Lo ripete spesso quanto Dybala abbia bisogno del croato, non in quanto tale, ma come tipologia di attaccante. Per questo mise alla porta Higuain, facendogli capire la cosa sin dalla finale di Coppa Italia col Milan dell'anno scorso dove in effetti si vide una grande Juve ed un grande Dybala giocare a rimorchio del bisonte croato.
E per questo era stato preso Emre Can, mediano perfetto per una mediana a 2. 
Quando c'è stata l'occasione di arrivare a Ronaldo i piani però son cambiati, perchè Ronaldo ha preso il posto di Dybala nello scacchiere. 
Mandzukic è stato semplicemente messo a far da spalla al portoghese senza entrare in antitesi con Dybala che ha conservato la sua posizione da trequartista. Chi ci ha necessariamente rimesso è Douglas costa che non può esser alternativo a Mandzukic che è palese sia essenziale per far rendere al meglio Cr7.

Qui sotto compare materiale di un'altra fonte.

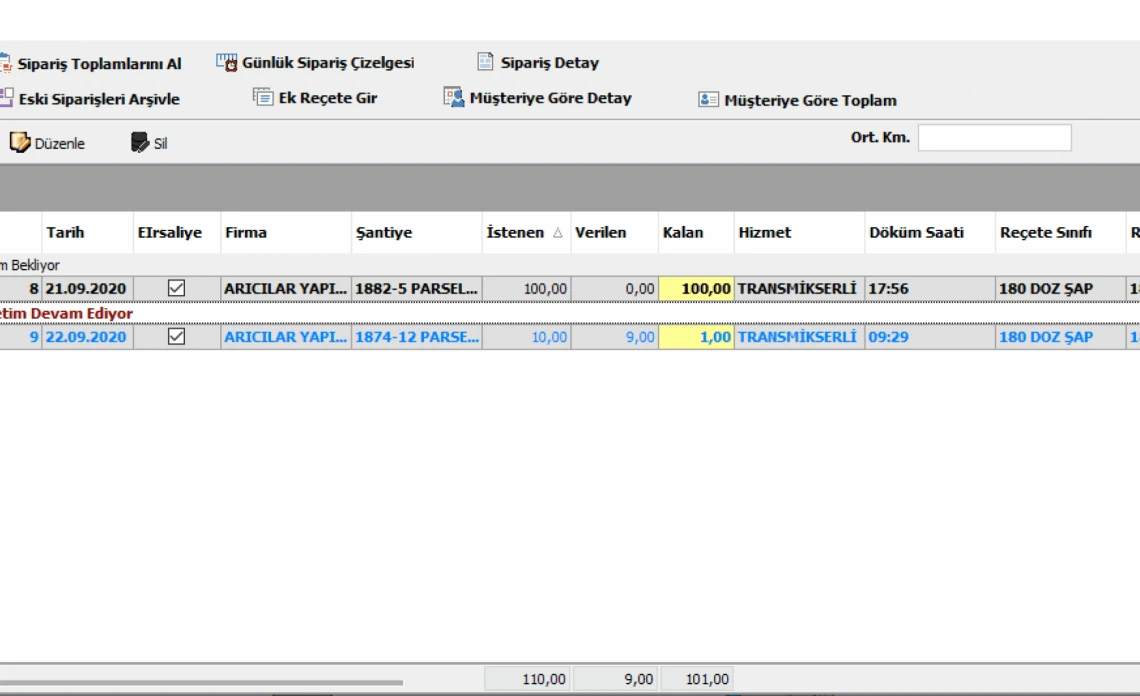Click the Sipariş Detay document icon

pyautogui.click(x=485, y=62)
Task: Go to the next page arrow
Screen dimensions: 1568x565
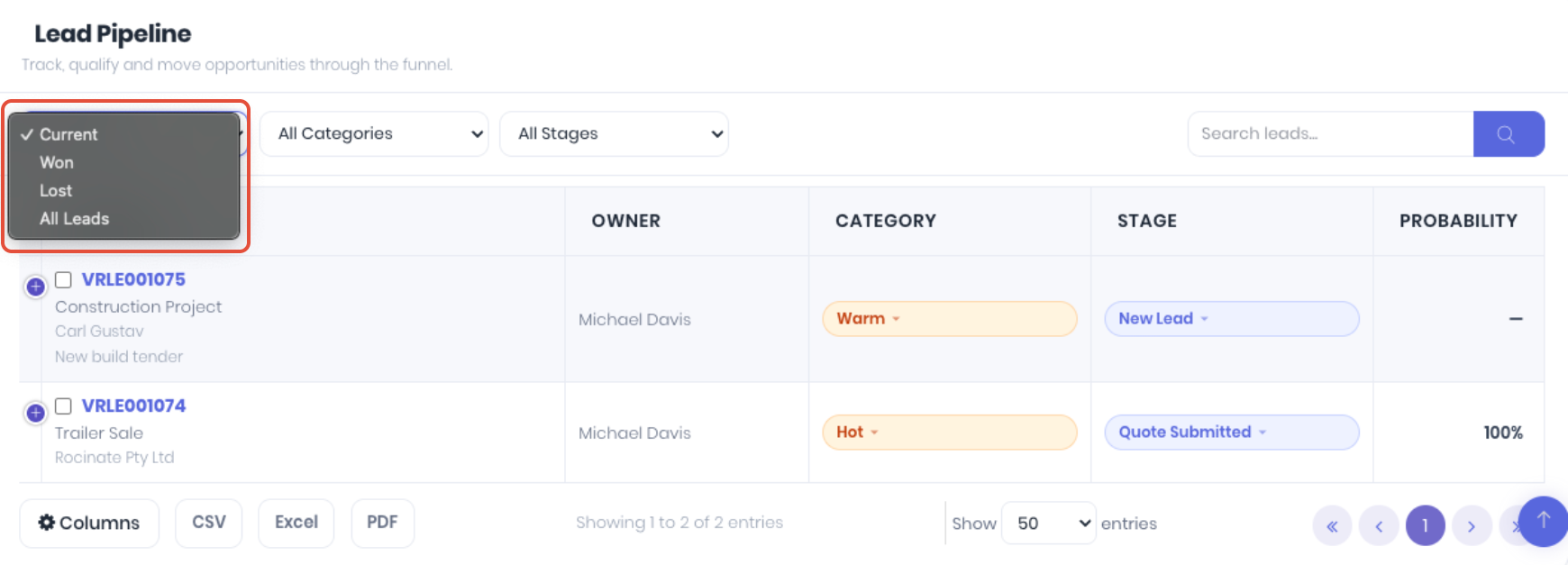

Quella di trequartista, per Dybala non è una snaturazione, un cabiamento di posizione, che è la stessa con cui anno scorso ha fatto 20 e passa gol e 5 e passa assist. La differenza la fa il contesto tattico non i compiti tattici. Senza Ronaldo usava Mandzukic e uno o due esterni per farsi aprire i varchi per andar al tiro.
Con Ronaldo che accentra i compiti di finalizzazione, al tiro arriva poco, perchè il portoghese non lavora per creargli occasioni, ma per crearsele, tutt'al più mette palloni in mezzo per Mandzukic. 
La verità è che se Ronaldo fosse meno bulimico, lasciandogli le punizioni e qualche rigore, lo score realizzativo di Dybala crescerebbe, crescerebbe la sua serenità e ci guadagnerebbe anche Ronaldo, visto che chi lo deve lanciare in porta è proprio l'argentino. Il quale non ha mai avuto in Allegri il suo nemico.
Il Dybala arrivato alla Juve in due anni di gestione Allegri è passato dall'esser una promessa, un talento, a diventare una ipotesi di nuovo Messi.

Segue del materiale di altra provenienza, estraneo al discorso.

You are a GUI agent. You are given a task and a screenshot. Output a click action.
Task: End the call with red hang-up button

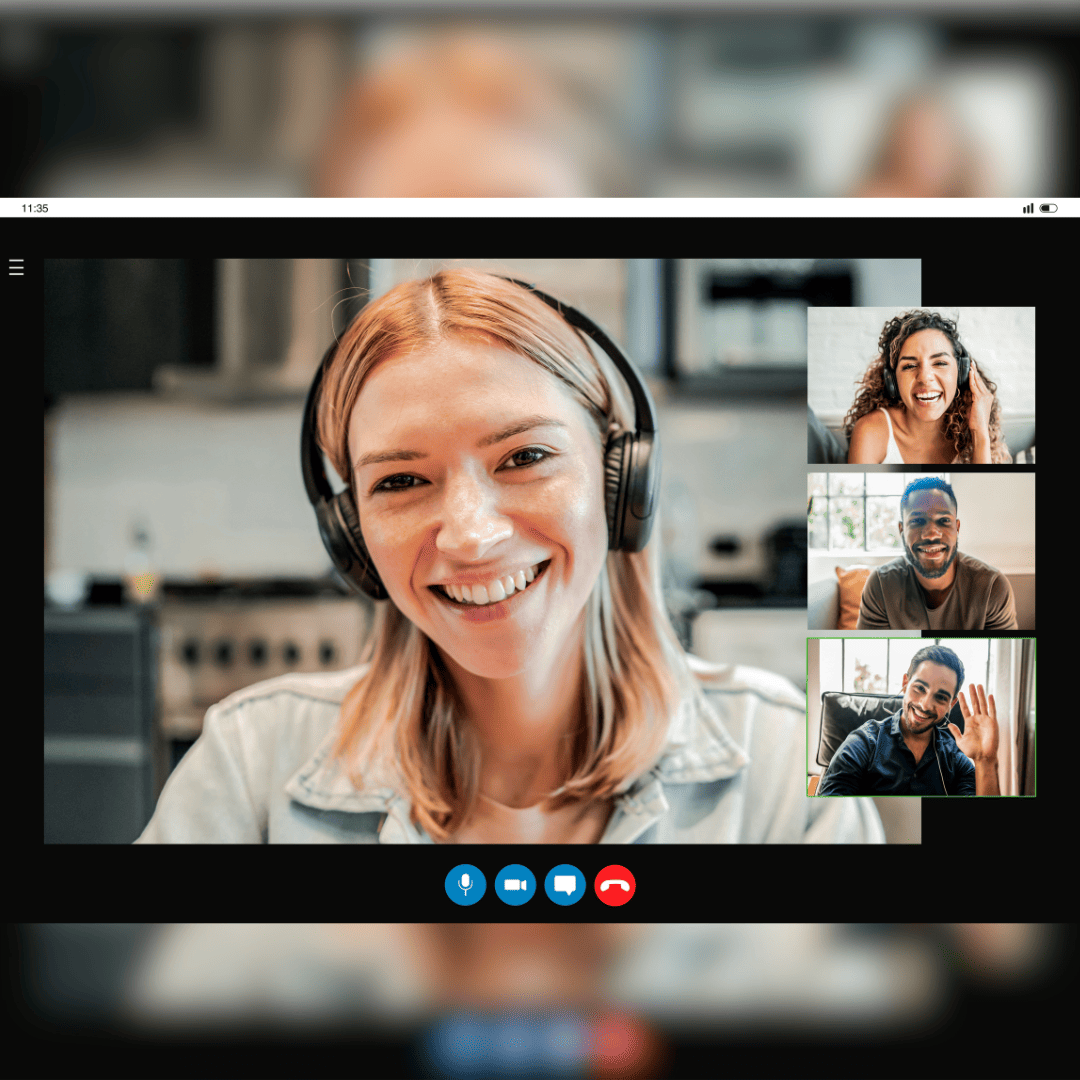tap(615, 885)
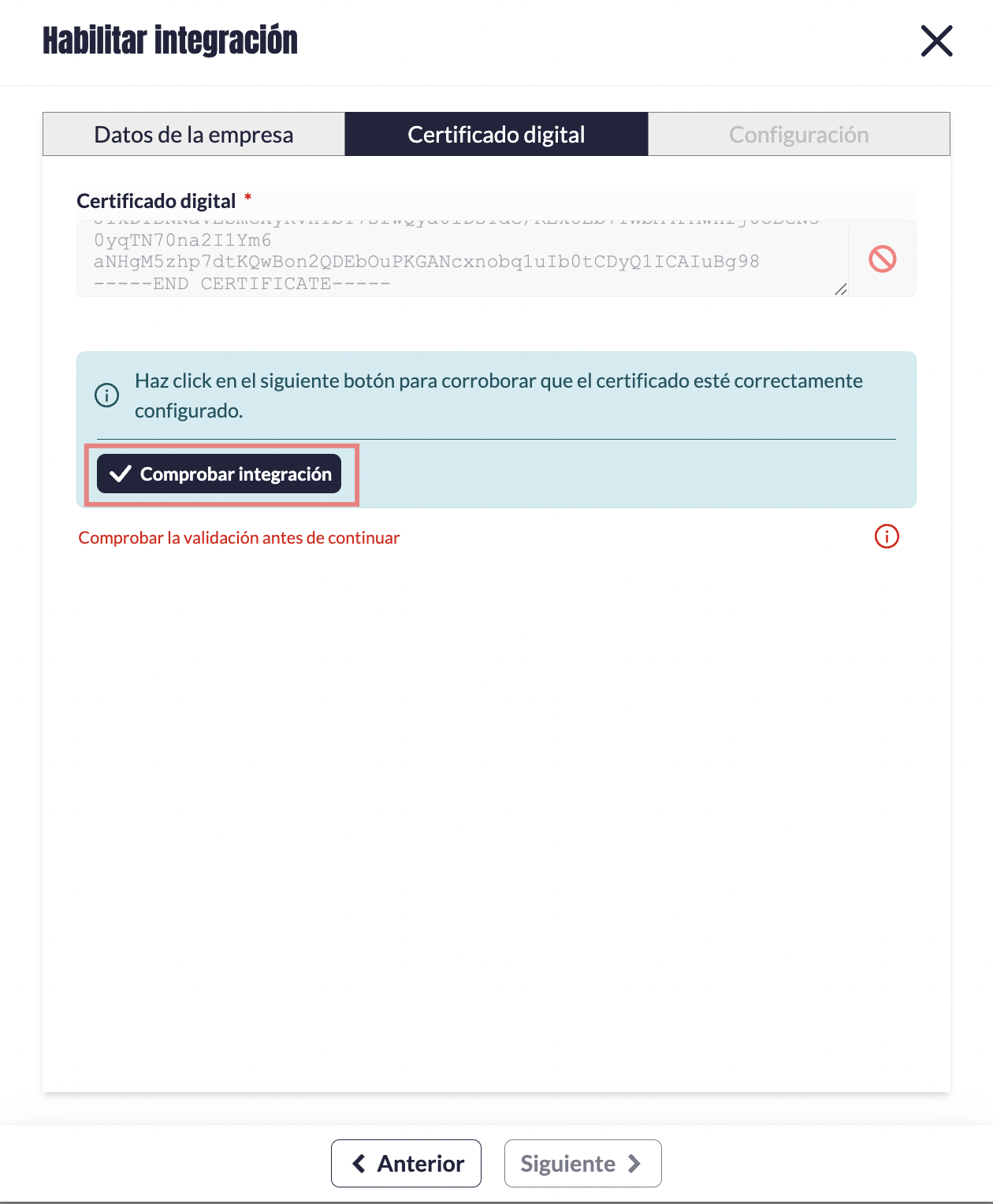Click the red prohibited icon beside certificate
Image resolution: width=993 pixels, height=1204 pixels.
pyautogui.click(x=882, y=259)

Trovo al riguardo vergognoso che si imputi ad Allegri di voler snaturare Dybala quando nella posizione in cui lo mette fa 2 gol in campionato, 5 in champions, quasi che renda a dispetto del suo allenatore quando da quella posizione sforna 25 gol e 5 assist.
La sfortuna di Dybala è stata, è in qualche misura, che la costruzione del progetto tecnico juventino è condizionata da variabili che non possono vedere in lui un elemento fisso. La presenza di un Khedira calante fisicamente e di Pjanic ha impedito ad Allegri anno scorso di continuare con un progetto di 4.2.3.1 che vedeva l'argentino al centro del progetto, non a caso visse i mesi di maggior rendimento, con tre gol a partita, per ripiegare su un modulo ibrido con Matuidi che faceva un pò l'esterno un pò il mediano a sostegno di Pjanic.

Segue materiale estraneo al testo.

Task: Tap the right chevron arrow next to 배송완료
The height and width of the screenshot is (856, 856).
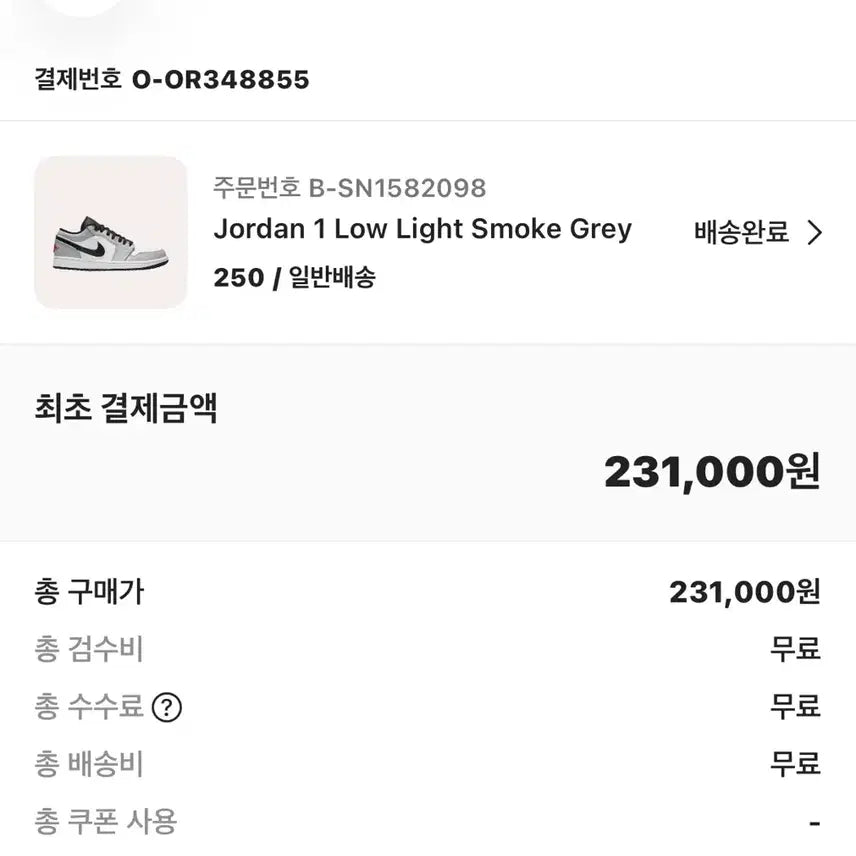Action: tap(815, 233)
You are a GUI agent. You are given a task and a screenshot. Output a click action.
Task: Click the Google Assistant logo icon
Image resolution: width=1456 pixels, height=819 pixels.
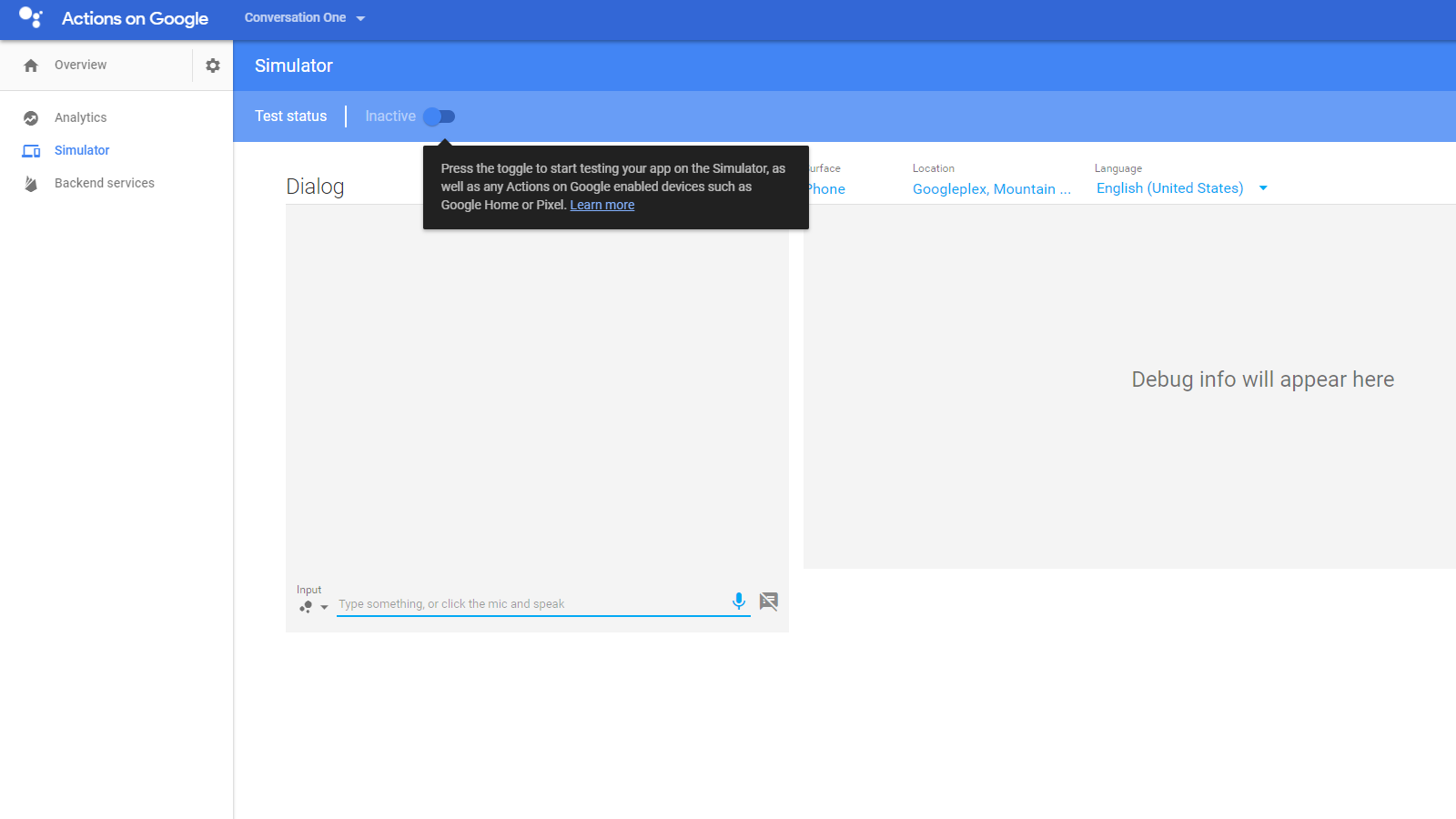pyautogui.click(x=30, y=18)
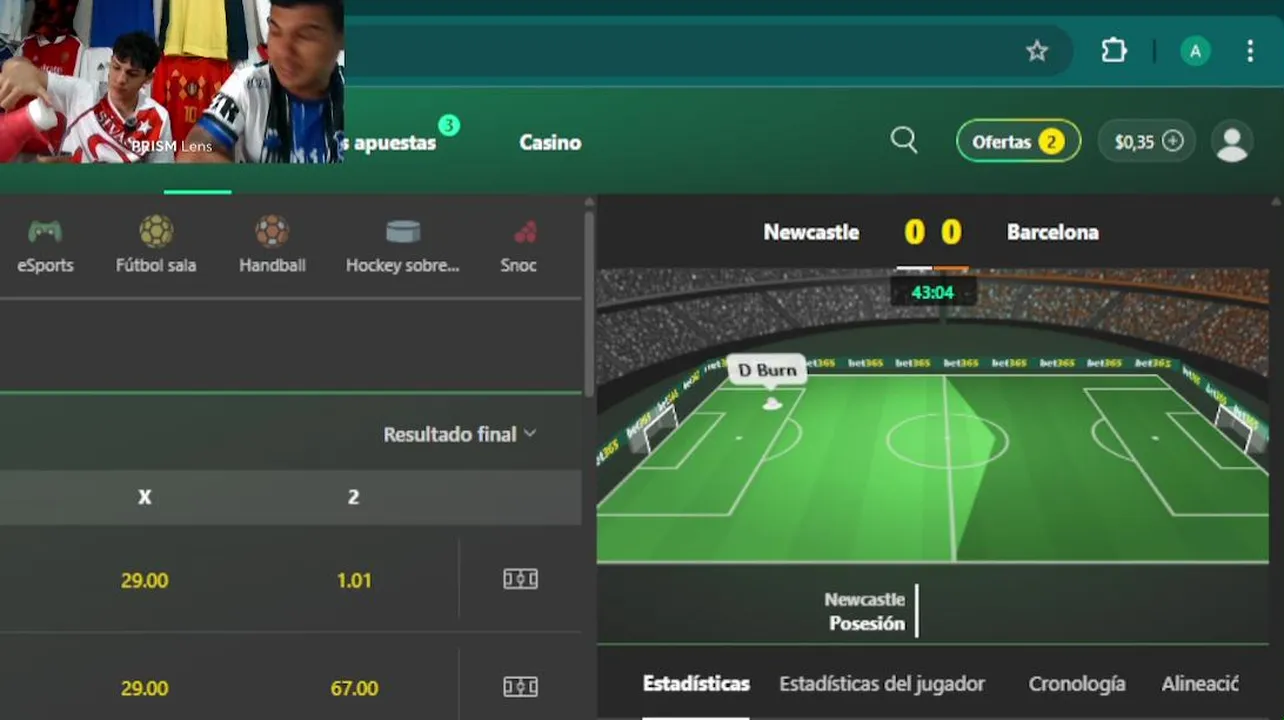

Quest'anno quando i piani eran delineati si è profilato Ronaldo che ovviamente essendo il miglior attaccante del mondo, gli ha imposto un contesto tattico dove nel modo di arrivar alla conclusione non è centrale Dybala, ma appunto CR7.
E ciononostante, nel progetto di Allegri Dybala continua ad esser un calciatore importante. Zidane ha vinto i suoi palloni d'oro nonostante avesse goleador in squadra come Ronaldo, al Real, o il duo Delpiero-Inzaghi alla Juve.

Stiamo dando troppa importanza a quanti gol ha messo a referto Dybala, si faceva lo stesso errore con Zidane, chiamando in causa Platinì, che giocava in un calcio diverso, più lento, con squadre più lunghe in un'era dove il pressing era quasi uno sconosciuto.
Oggi giocare in quella posizione non ti permette di avere score da punta, hai subito la pressione di due-tre uomini, le squadre stanno o cercano di star corte con linee strette proprio per sporcare il gioco di chi ama star tra le linee. La loro differenza non la devon far sui gol a referto, ma sulla facilitazione della fase offensiva che permettono.
E Dybala checchè gli si contesti finora l'ha fatto alla grande.

Non è Zidane, e non può esser Platinì, ma finchè la squadra è stata in salute ha fatto delle eccellenti partite. A fine dicembre e per tutto gennaio la squadra è stata in difficoltà di ossigeno e questo ha pesato soprattutto su di lui che deve aver la lucidità necessaria a veder prima i corridoi che portan al gol.

Lucidità, una parola usata non a torto ieri da Allegri, lucidità quella cosa che dopo una partita e mezza a respirare si è materializzata nell'assist a Ronaldo da cui è partito il terzo gol di Emre Can di ieri.